> _Stated exercise_: Write out the data below line for line, with every character kept as it appears. Omit the pictures from your output.
-- Start of Dataset records --
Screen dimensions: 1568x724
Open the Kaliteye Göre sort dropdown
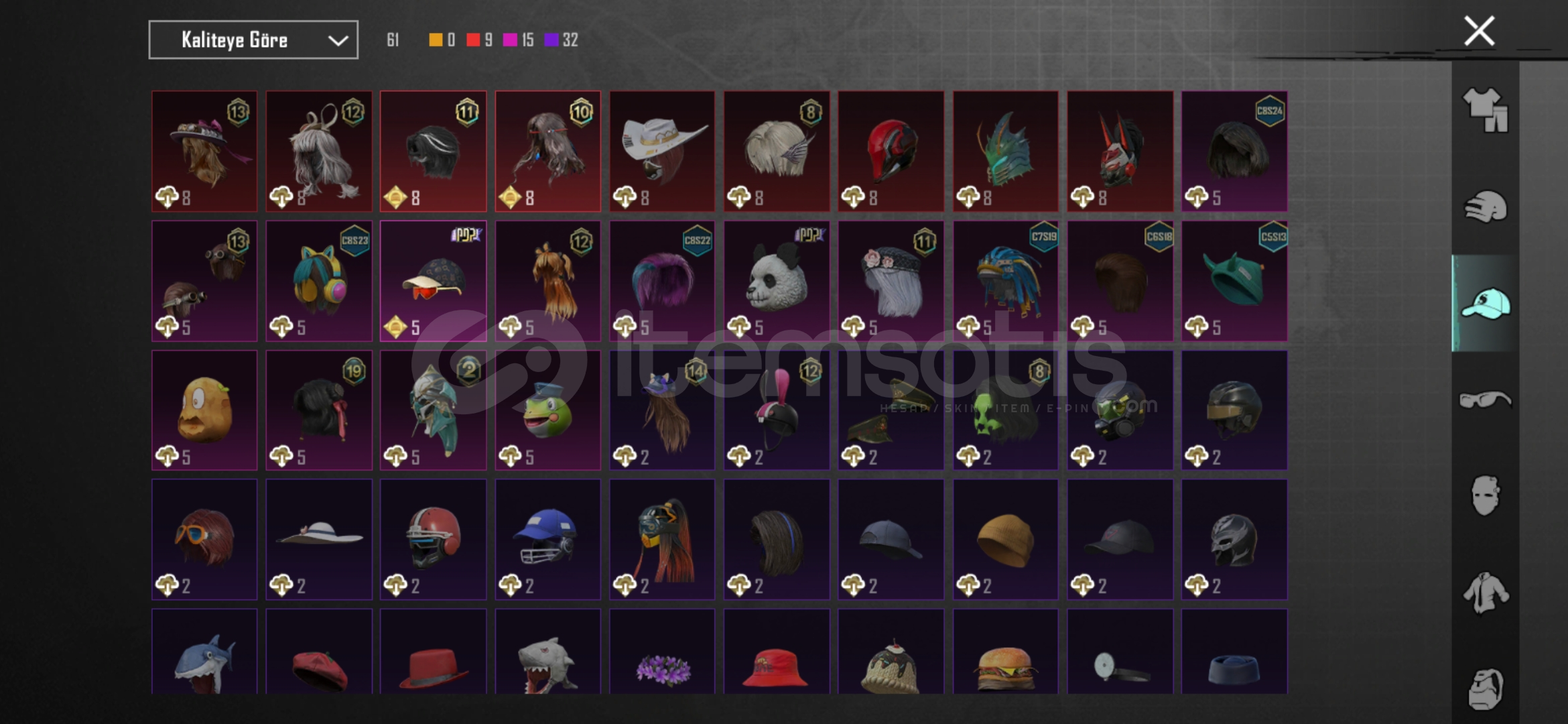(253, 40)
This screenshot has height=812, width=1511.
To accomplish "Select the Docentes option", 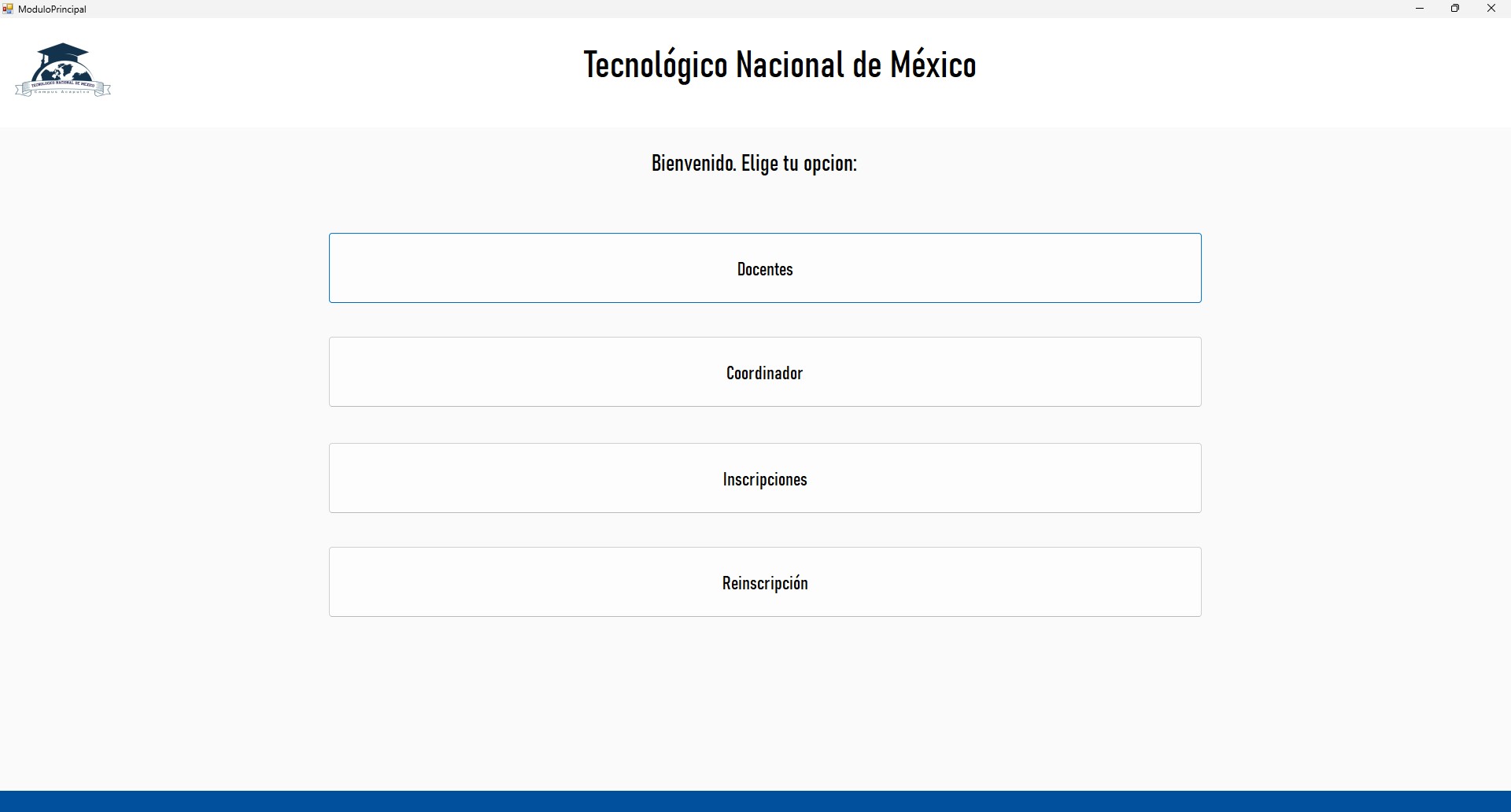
-- End of Dataset records --
> _Task output_:
Screen dimensions: 1568x724
Open the Kaliteye Göre sort dropdown
(253, 40)
This screenshot has height=812, width=1511.
To accomplish "Select the Docentes option", 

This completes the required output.